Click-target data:
____________

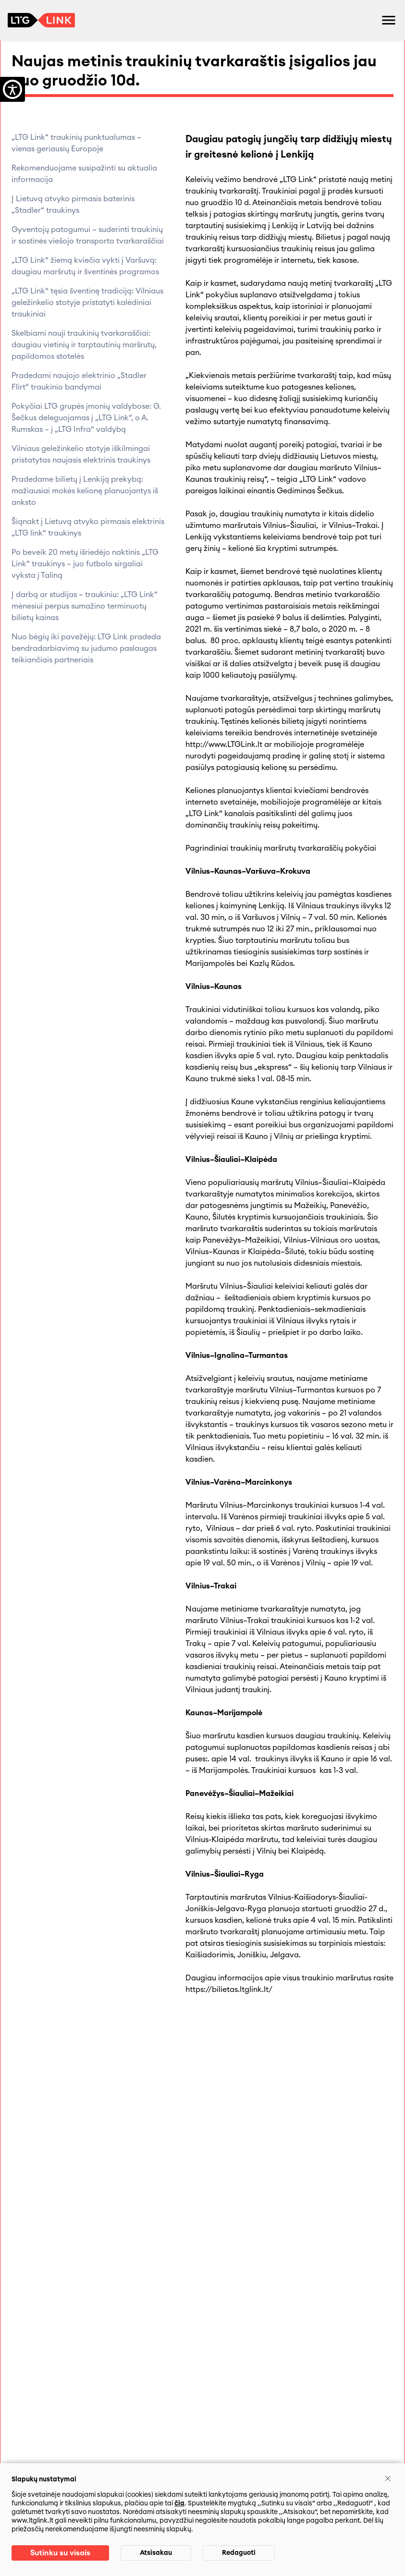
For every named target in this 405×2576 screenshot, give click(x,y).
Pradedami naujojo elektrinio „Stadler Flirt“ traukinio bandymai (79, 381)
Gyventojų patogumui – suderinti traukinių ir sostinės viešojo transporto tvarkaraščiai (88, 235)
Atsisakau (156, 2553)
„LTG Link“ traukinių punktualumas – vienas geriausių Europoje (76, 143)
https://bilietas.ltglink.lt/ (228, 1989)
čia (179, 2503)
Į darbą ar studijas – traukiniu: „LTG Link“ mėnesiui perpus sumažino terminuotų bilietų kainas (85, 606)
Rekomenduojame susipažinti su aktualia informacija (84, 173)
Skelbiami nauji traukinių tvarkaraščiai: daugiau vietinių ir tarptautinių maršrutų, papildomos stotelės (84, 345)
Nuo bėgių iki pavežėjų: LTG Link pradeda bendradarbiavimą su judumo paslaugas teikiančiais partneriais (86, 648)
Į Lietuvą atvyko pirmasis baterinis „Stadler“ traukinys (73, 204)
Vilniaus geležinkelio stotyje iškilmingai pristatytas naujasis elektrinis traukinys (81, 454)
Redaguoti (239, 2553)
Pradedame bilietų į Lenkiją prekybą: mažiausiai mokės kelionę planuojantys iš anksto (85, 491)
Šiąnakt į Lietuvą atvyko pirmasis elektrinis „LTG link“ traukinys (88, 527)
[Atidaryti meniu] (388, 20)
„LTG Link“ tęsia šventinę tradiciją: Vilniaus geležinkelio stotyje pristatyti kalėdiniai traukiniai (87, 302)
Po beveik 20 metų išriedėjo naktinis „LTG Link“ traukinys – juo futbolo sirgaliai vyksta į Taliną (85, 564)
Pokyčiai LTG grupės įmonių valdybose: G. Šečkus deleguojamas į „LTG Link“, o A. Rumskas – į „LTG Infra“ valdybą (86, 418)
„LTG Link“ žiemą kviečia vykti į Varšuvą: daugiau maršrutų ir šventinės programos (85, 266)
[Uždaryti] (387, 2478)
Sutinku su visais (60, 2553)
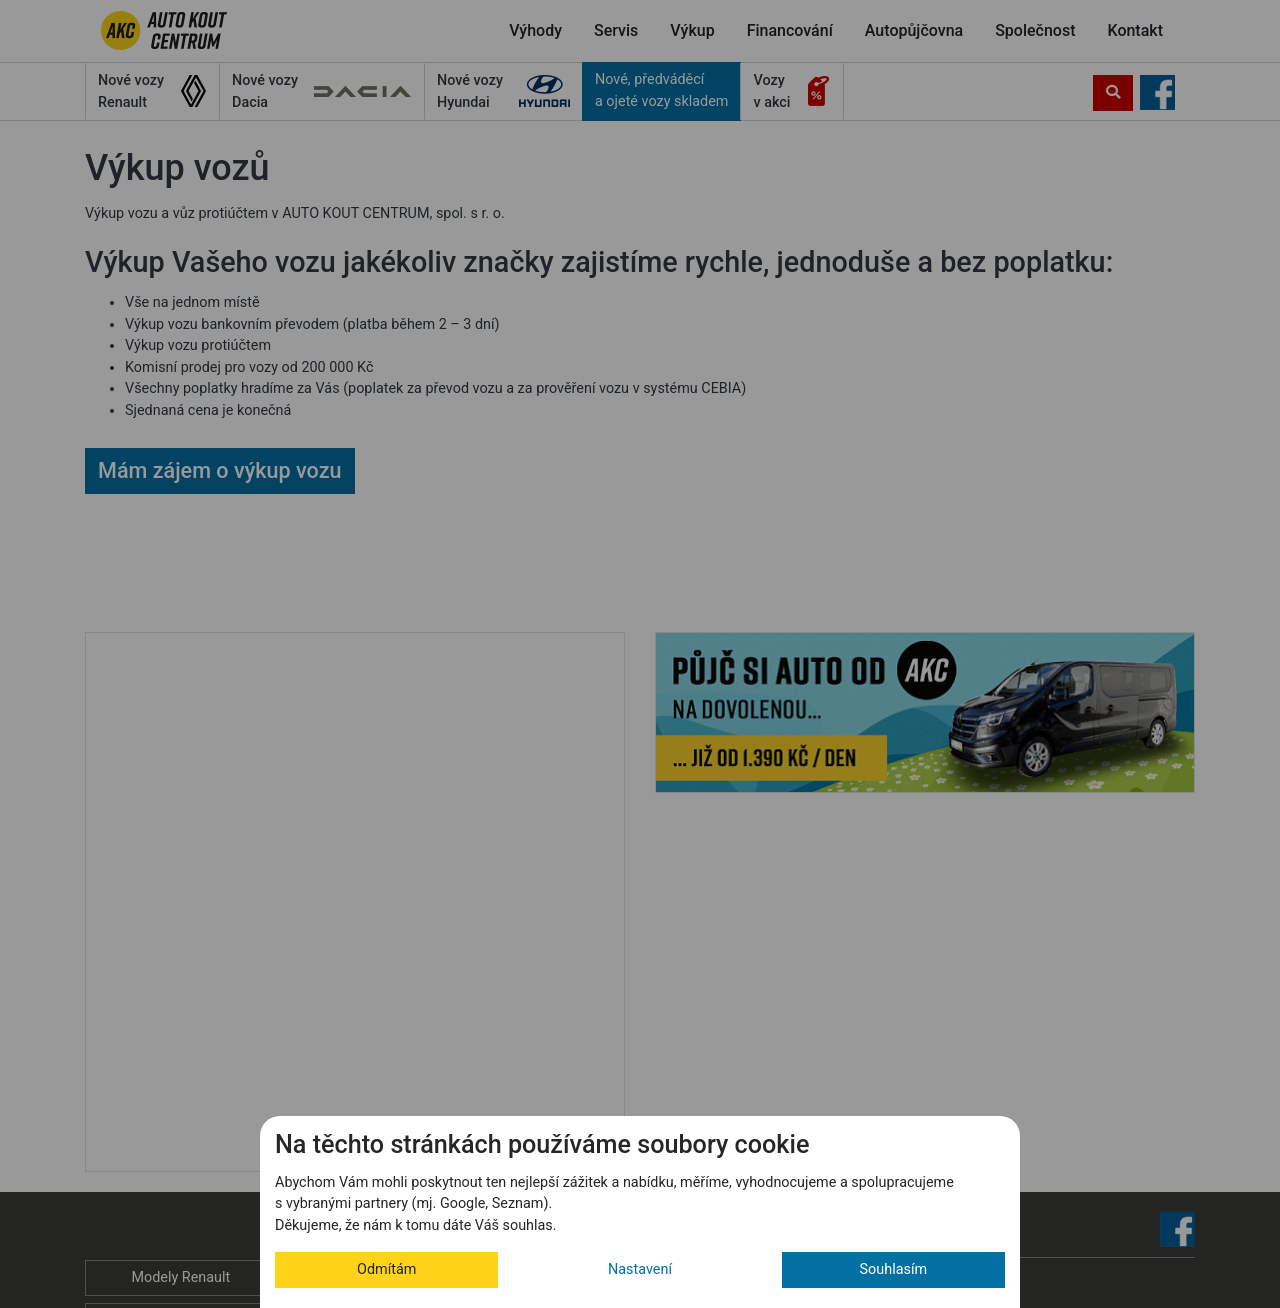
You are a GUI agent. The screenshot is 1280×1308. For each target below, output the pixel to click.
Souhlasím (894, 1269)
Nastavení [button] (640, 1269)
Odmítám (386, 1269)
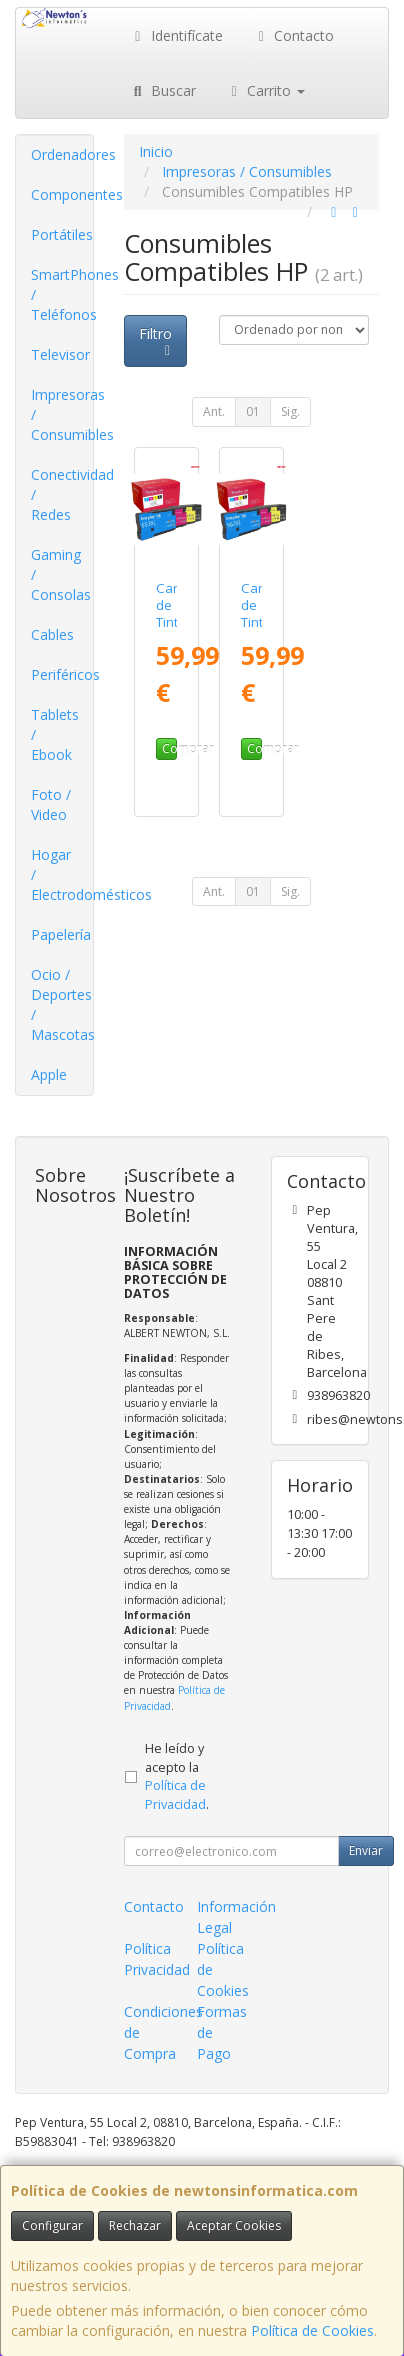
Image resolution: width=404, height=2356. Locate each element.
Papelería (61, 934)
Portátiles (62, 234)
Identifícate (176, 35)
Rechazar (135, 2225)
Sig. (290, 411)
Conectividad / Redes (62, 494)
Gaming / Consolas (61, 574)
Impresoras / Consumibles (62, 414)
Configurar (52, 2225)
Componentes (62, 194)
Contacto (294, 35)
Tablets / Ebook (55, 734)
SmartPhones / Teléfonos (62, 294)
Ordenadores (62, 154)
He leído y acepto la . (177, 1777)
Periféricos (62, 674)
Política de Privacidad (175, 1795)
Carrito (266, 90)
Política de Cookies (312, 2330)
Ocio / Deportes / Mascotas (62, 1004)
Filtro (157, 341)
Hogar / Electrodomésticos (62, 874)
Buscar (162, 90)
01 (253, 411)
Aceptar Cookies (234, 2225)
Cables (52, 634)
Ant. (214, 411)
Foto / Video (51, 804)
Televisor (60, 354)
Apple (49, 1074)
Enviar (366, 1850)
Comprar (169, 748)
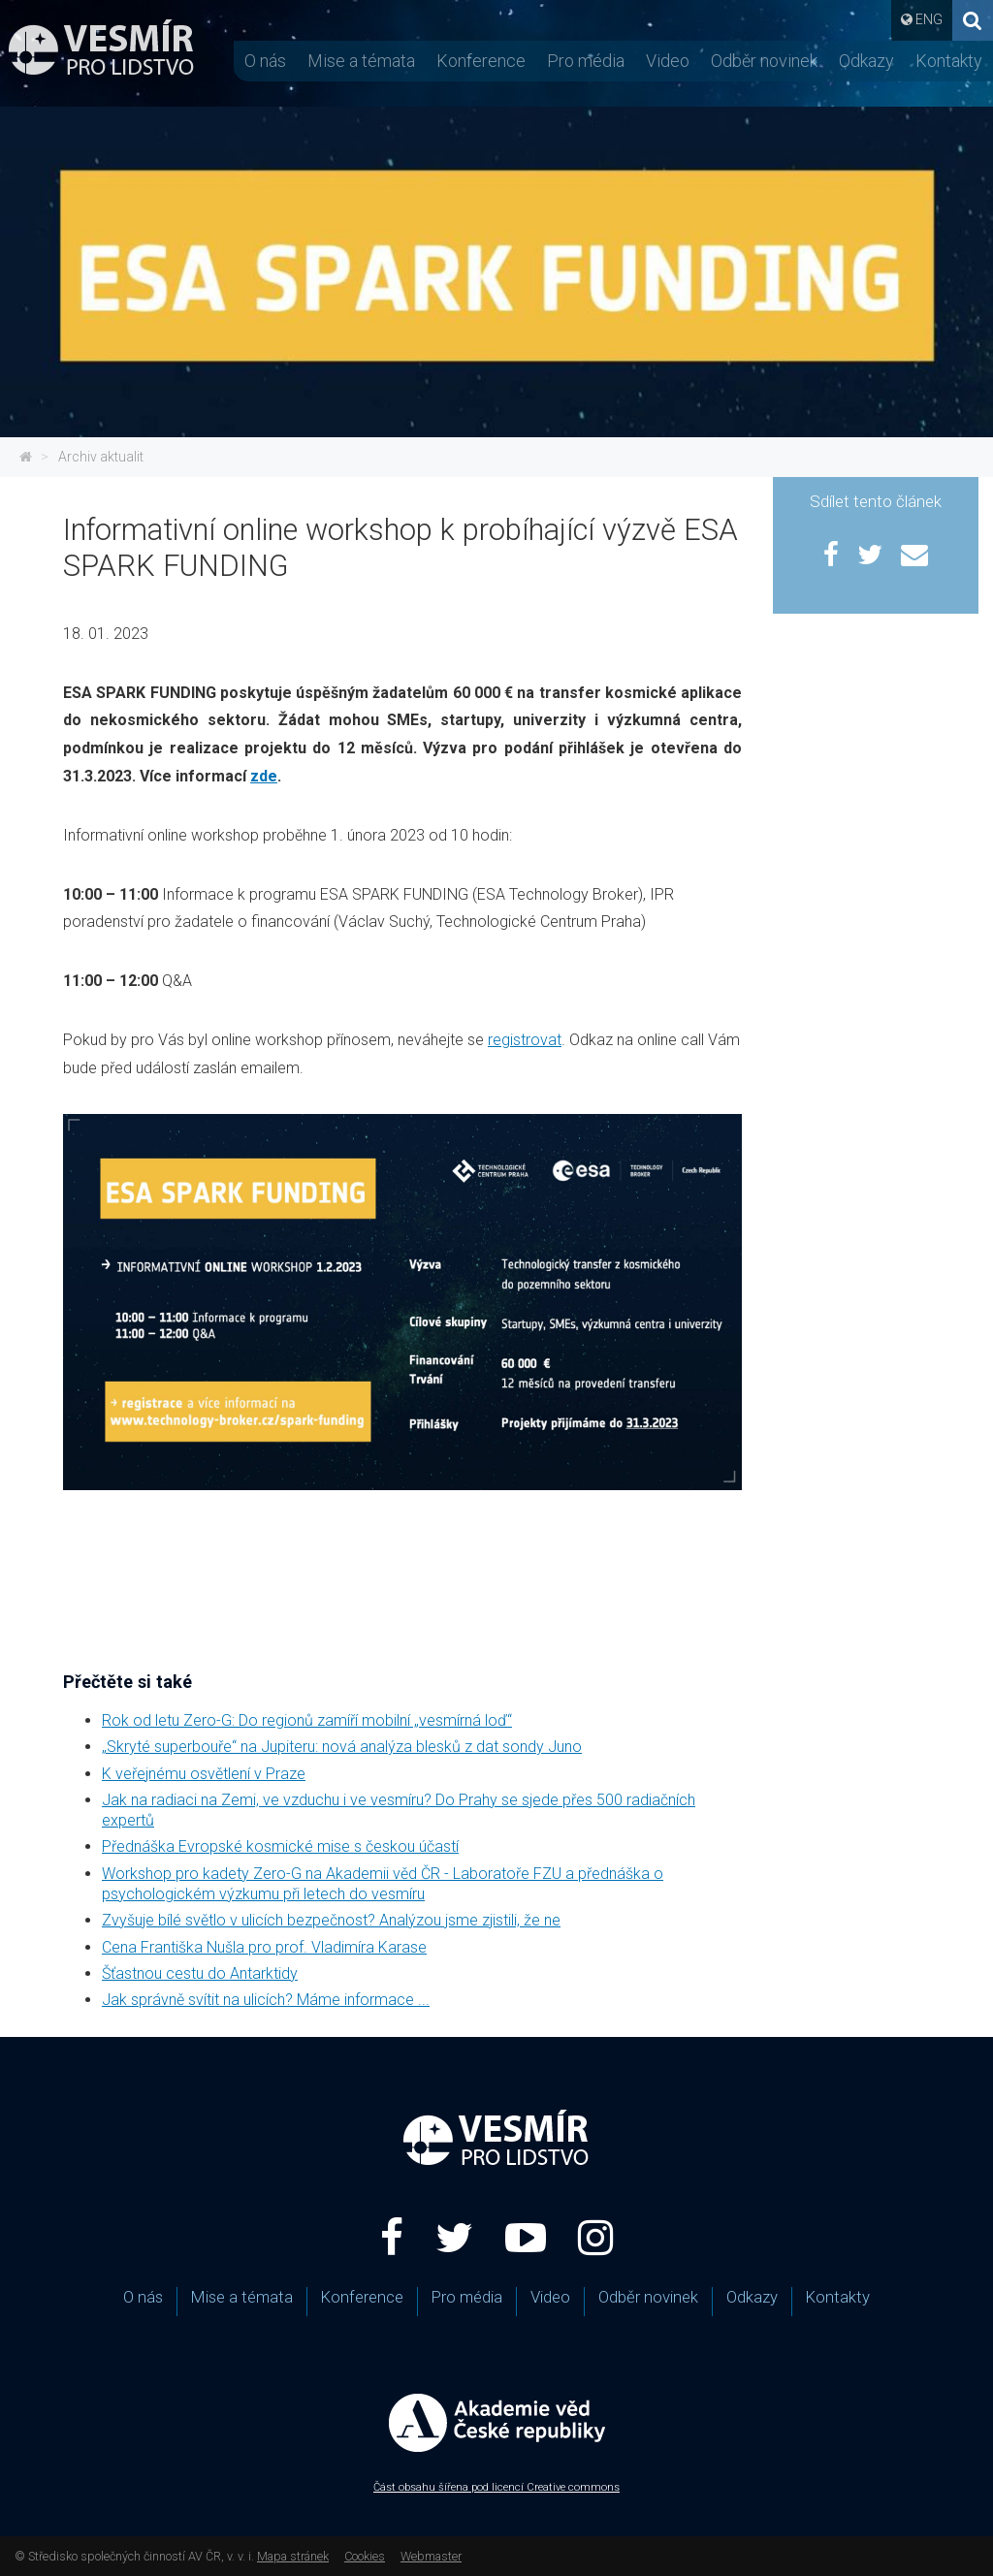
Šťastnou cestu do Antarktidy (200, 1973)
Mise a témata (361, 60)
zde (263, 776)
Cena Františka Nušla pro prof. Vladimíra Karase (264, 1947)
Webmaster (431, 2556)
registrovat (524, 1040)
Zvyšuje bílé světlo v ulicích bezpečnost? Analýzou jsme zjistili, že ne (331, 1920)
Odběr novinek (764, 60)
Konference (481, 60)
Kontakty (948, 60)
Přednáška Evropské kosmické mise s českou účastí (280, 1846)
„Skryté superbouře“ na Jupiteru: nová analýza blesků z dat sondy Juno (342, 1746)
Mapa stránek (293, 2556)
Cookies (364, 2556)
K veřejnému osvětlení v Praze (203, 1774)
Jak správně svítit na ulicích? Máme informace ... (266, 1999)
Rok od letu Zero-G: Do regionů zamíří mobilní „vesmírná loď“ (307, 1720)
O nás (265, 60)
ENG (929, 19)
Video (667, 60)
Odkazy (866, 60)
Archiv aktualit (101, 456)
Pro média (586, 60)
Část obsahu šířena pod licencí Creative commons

____________

EXERCISE AIM:
Put every line of the rows above into a numbered list, leaving out the pictures and any blank lines.

OUTPUT BELOW:
1. For every named target in this 405×2576 screenshot, give click(x,y).
2. Pradedami naujojo elektrinio „Stadler Flirt“ traukinio bandymai (79, 381)
3. Gyventojų patogumui – suderinti traukinių ir sostinės viešojo transporto tvarkaraščiai (88, 235)
4. Atsisakau (156, 2553)
5. „LTG Link“ traukinių punktualumas – vienas geriausių Europoje (76, 143)
6. https://bilietas.ltglink.lt/ (228, 1989)
7. čia (179, 2503)
8. Į darbą ar studijas – traukiniu: „LTG Link“ mėnesiui perpus sumažino terminuotų bilietų kainas (85, 606)
9. Rekomenduojame susipažinti su aktualia informacija (84, 173)
10. Skelbiami nauji traukinių tvarkaraščiai: daugiau vietinių ir tarptautinių maršrutų, papildomos stotelės (84, 345)
11. Nuo bėgių iki pavežėjų: LTG Link pradeda bendradarbiavimą su judumo paslaugas teikiančiais partneriais (86, 648)
12. Į Lietuvą atvyko pirmasis baterinis „Stadler“ traukinys (73, 204)
13. Vilniaus geležinkelio stotyje iškilmingai pristatytas naujasis elektrinis traukinys (81, 454)
14. Redaguoti (239, 2553)
15. Pradedame bilietų į Lenkiją prekybą: mažiausiai mokės kelionę planuojantys iš anksto (85, 491)
16. Šiąnakt į Lietuvą atvyko pirmasis elektrinis „LTG link“ traukinys (88, 527)
17. [Atidaryti meniu] (388, 20)
18. „LTG Link“ tęsia šventinę tradiciją: Vilniaus geležinkelio stotyje pristatyti kalėdiniai traukiniai (87, 302)
19. Po beveik 20 metų išriedėjo naktinis „LTG Link“ traukinys – juo futbolo sirgaliai vyksta į Taliną (85, 564)
20. Pokyčiai LTG grupės įmonių valdybose: G. Šečkus deleguojamas į „LTG Link“, o A. Rumskas – į „LTG Infra“ valdybą (86, 418)
21. „LTG Link“ žiemą kviečia vykti į Varšuvą: daugiau maršrutų ir šventinės programos (85, 266)
22. [Uždaryti] (387, 2478)
23. Sutinku su visais (60, 2553)
24. You are a GUI agent. The screenshot is 1280×1308. For each target below, output the pixel to click.
25. Souhlasím (894, 1269)
26. Nastavení [button] (640, 1269)
27. Odmítám (386, 1269)
28. Image resolution: width=404, height=2356. Locate each element.
29. Papelería (61, 934)
30. Portátiles (62, 234)
31. Identifícate (176, 35)
32. Rechazar (135, 2225)
33. Sig. (290, 411)
34. Conectividad / Redes (62, 494)
35. Gaming / Consolas (61, 574)
36. Impresoras / Consumibles (62, 414)
37. Configurar (52, 2225)
38. Componentes (62, 194)
39. Contacto (294, 35)
40. Tablets / Ebook (55, 734)
41. SmartPhones / Teléfonos (62, 294)
42. Ordenadores (62, 154)
43. He leído y acepto la . (177, 1777)
44. Periféricos (62, 674)
45. Política de Privacidad (175, 1795)
46. Carrito (266, 90)
47. Política de Cookies (312, 2330)
48. Ocio / Deportes / Mascotas (62, 1004)
49. Filtro (157, 341)
50. Hogar / Electrodomésticos (62, 874)
51. Buscar (162, 90)
52. 01 (253, 411)
53. Aceptar Cookies (234, 2225)
54. Cables (52, 634)
55. Ant. (214, 411)
56. Foto / Video (51, 804)
57. Televisor (60, 354)
58. Apple (49, 1074)
59. Enviar (366, 1850)
60. Comprar (169, 748)
61. Šťastnou cestu do Antarktidy (200, 1973)
62. Mise a témata (361, 60)
63. zde (263, 776)
64. Cena Františka Nušla pro prof. Vladimíra Karase (264, 1947)
65. Webmaster (431, 2556)
66. registrovat (524, 1040)
67. Zvyšuje bílé světlo v ulicích bezpečnost? Analýzou jsme zjistili, že ne (331, 1920)
68. Odběr novinek (764, 60)
69. Konference (481, 60)
70. Kontakty (948, 60)
71. Přednáška Evropské kosmické mise s českou účastí (280, 1846)
72. „Skryté superbouře“ na Jupiteru: nová analýza blesků z dat sondy Juno (342, 1746)
73. Mapa stránek (293, 2556)
74. Cookies (364, 2556)
75. K veřejnému osvětlení v Praze (203, 1774)
76. Jak správně svítit na ulicích? Máme informace ... (266, 1999)
77. Rok od letu Zero-G: Do regionů zamíří mobilní „vesmírná loď“ (307, 1720)
78. O nás (265, 60)
79. ENG (929, 19)
80. Video (667, 60)
81. Odkazy (866, 60)
82. Archiv aktualit (101, 456)
83. Pro média (586, 60)
84. Část obsahu šířena pod licencí Creative commons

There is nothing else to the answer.